# Flooded Flatheads



## CatHunter (Dec 31, 2008)

Me and my brother road over to Perdido River again for some more Flathead fishing this time with live baits, I knew the river was going to be up but dang she was all the way in the woods with a very fast current and not to mention all the logs that damn near ran us over, they looked like whole cypress trees floating by.

Loaded up with bullheads for bait we found a few slack water spots and it didn't take long to hook up with the first fish, not a giant but a nice 12lber, ten minutes later on the same spot we got another fish, just a little 10lber.

As the night went on we caught a good bit of really small flatheads under 5lbs but nothing worth talking about we was done by mid night.Once again this year the big fish have evaded me.


----------



## Yakavelli (Mar 17, 2010)

Nice. Gonna try my luck tonight.


----------



## CatHunter (Dec 31, 2008)

Yakavelli said:


> Nice. Gonna try my luck tonight.


Good luck, try and find the slack waters


----------



## jcoss15 (Oct 11, 2010)

Nice catch man especially under the conditions...I dont really fool with them when the river is up, when you say slack water do you mean like sloughs are just flooded back waters?


----------



## CatHunter (Dec 31, 2008)

jcoss15 said:


> Nice catch man especially under the conditions...I dont really fool with them when the river is up, when you say slack water do you mean like sloughs are just flooded back waters?


Places in the river where there is no current, like at the head of bends and right in front of slews and creek mouths.


----------



## skiff89_jr (Apr 1, 2011)

CatHunter said:


> * Once again this year the big fish have evaded me.*
> 
> They are just holding out for a catfish tournament. :thumbsup: Or that's at least what I would tell me myself.


----------



## CatHunter (Dec 31, 2008)

Yakavelli said:


> Nice. Gonna try my luck tonight.


How did you do?


----------



## J Smithers (Jun 27, 2008)

Were you north or south of hwy 90? I've been wanting to go bass fishing out there but if the river is that high I'll just wait till it comes down some. I do most of my fishing south of hwy 90. Thanks


----------



## CatCrusher (Jan 18, 2009)

I put in today between rubys and I10 on the management area just paddling around on the kayak and it was strokin pretty good. The water under the 90 bridge when i came back across was still moving pretty fast also. Just doing a little scouting, I'm gonna do a little fishing in there when the water slows down. I will say it wasnt muddy just out of the banks and swift. There's a couple spots north of the both ramp that are very fishable right now!


----------



## CatHunter (Dec 31, 2008)

sbarrow said:


> I put in today between rubys and I10 on the management area just paddling around on the kayak and it was strokin pretty good. The water under the 90 bridge when i came back across was still moving pretty fast also. Just doing a little scouting, I'm gonna do a little fishing in there when the water slows down. I will say it wasnt muddy just out of the banks and swift. There's a couple spots north of the both ramp that are very fishable right now!

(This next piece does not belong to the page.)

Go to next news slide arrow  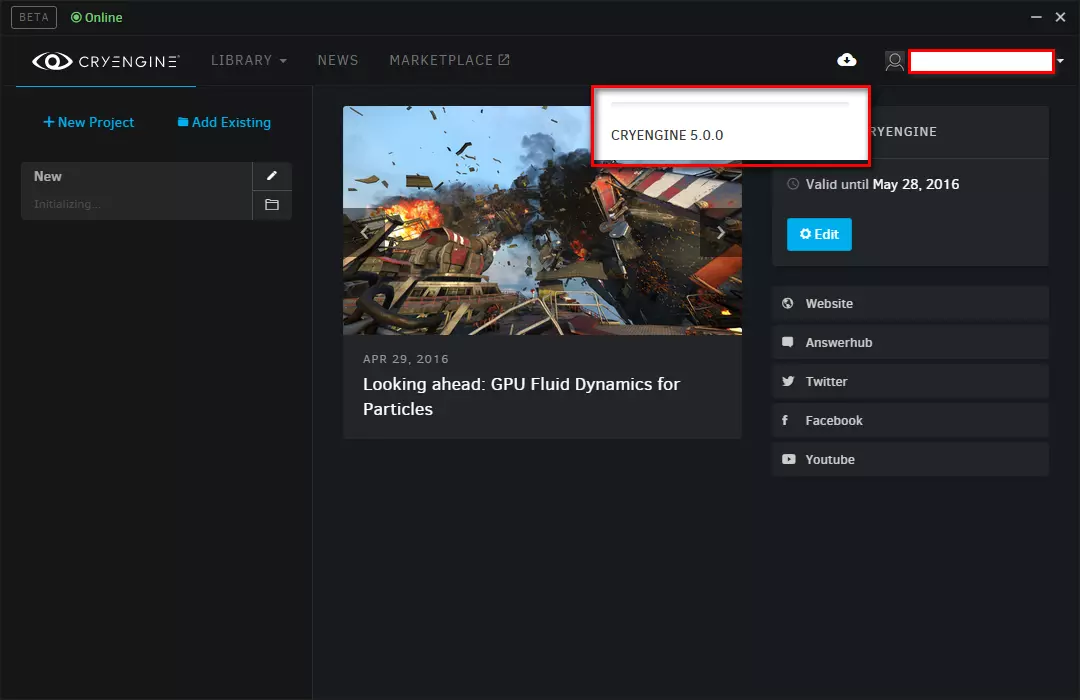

Was that you I past with the yaks in the back of the truck? I was on my way back down to the river for a few more flatheads, we managed to land 3 but lost two really good fish "snapped the leaders". The river is still ripping pretty good. 

I prefer to go south seems like there becomes more fish once I get below hwy 90.


----------



## crazyjoefound (Jun 7, 2012)

what bait are you using? my buddy and i went friday night on the blackwater and got 1, but he caught that on stink bait. we were using cut bait, dead bull minnows, and chicken gizzards. i am beginning to get disheartened as i aint catching anyhting.


----------



## CatCrusher (Jan 18, 2009)

CatHunter said:


> Was that you I past with the yaks in the back of the truck? I was on my way back down to the river for a few more flatheads, we managed to land 3 but lost two really good fish "snapped the leaders". The river is still ripping pretty good.
> 
> I prefer to go south seems like there becomes more fish once I get below hwy 90.


 I had mine on a trailor. There was another bunch that put in as i was coming out with 4 kayaks in the back of the truck, that was probably who you saw. I left around 5 yesterday afternoon.


----------



## CatHunter (Dec 31, 2008)

crazyjoefound said:


> what bait are you using? my buddy and i went friday night on the blackwater and got 1, but he caught that on stink bait. we were using cut bait, dead bull minnows, and chicken gizzards. i am beginning to get disheartened as i aint catching anyhting.


What kinda catfish did u get on blackwater? We are catching them on bullheads


----------



## crazyjoefound (Jun 7, 2012)

ok cool ill need to get some. he caught a small channel cat and he has had luck catching them there i on the other hand have zero luck catching them


----------



## SWEETWATERCAPTAIN (May 23, 2012)

Yeah we had better luck attracting gators rather than fish


----------